▸ **Data for this exercise**
•••••
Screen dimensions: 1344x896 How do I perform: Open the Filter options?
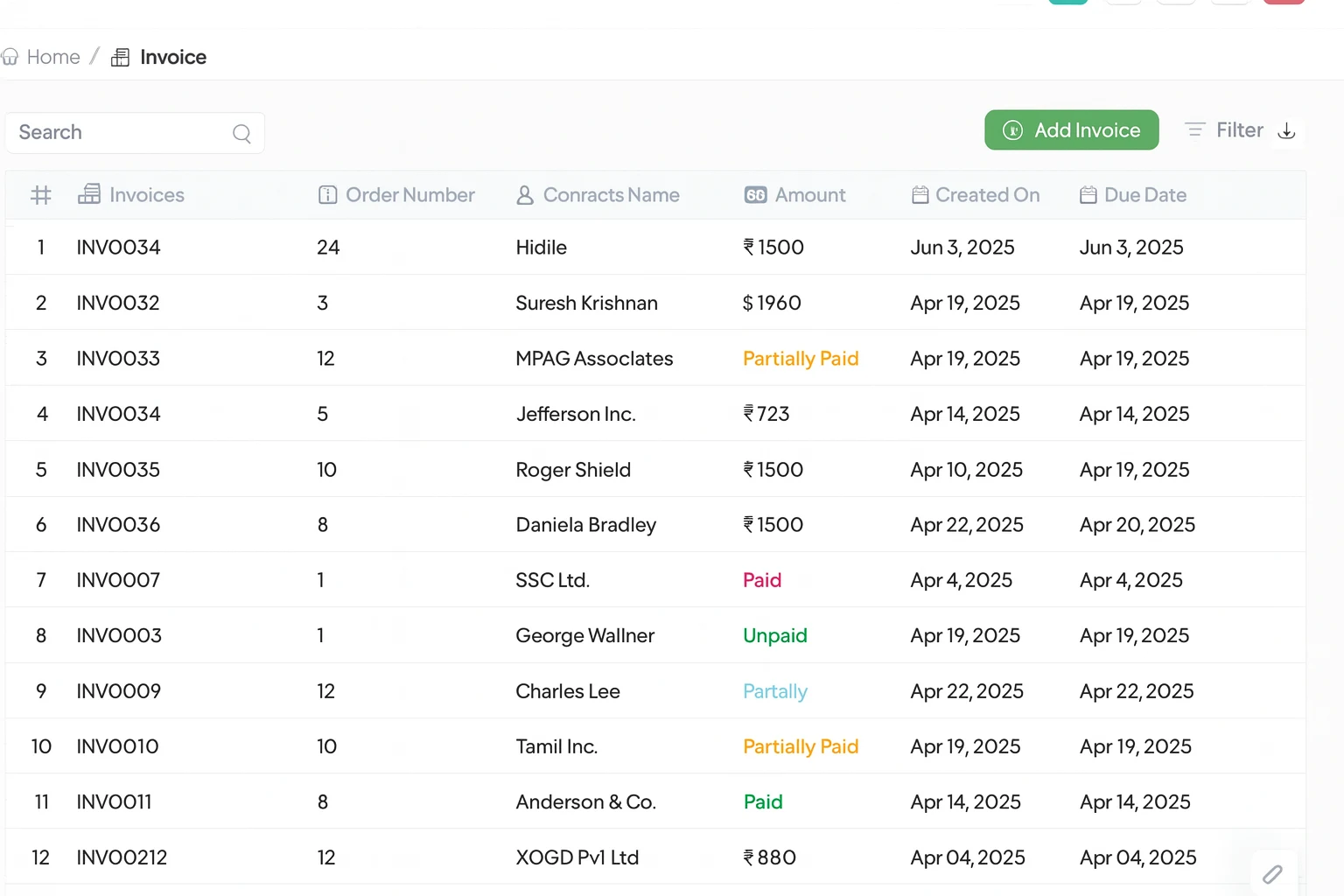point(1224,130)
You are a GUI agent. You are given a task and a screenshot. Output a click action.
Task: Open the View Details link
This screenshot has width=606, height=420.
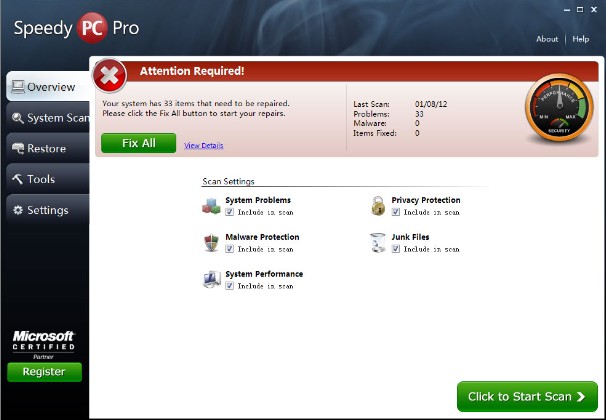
•••••
Return the complete material exactly as given, excluding images.

Screen dimensions: 1344x896 How do I perform: Open the Filter options?
point(1224,130)
You are a GUI agent. You are given a task and a screenshot. Output a click action.
Task: Open the View Details link
This screenshot has width=606, height=420.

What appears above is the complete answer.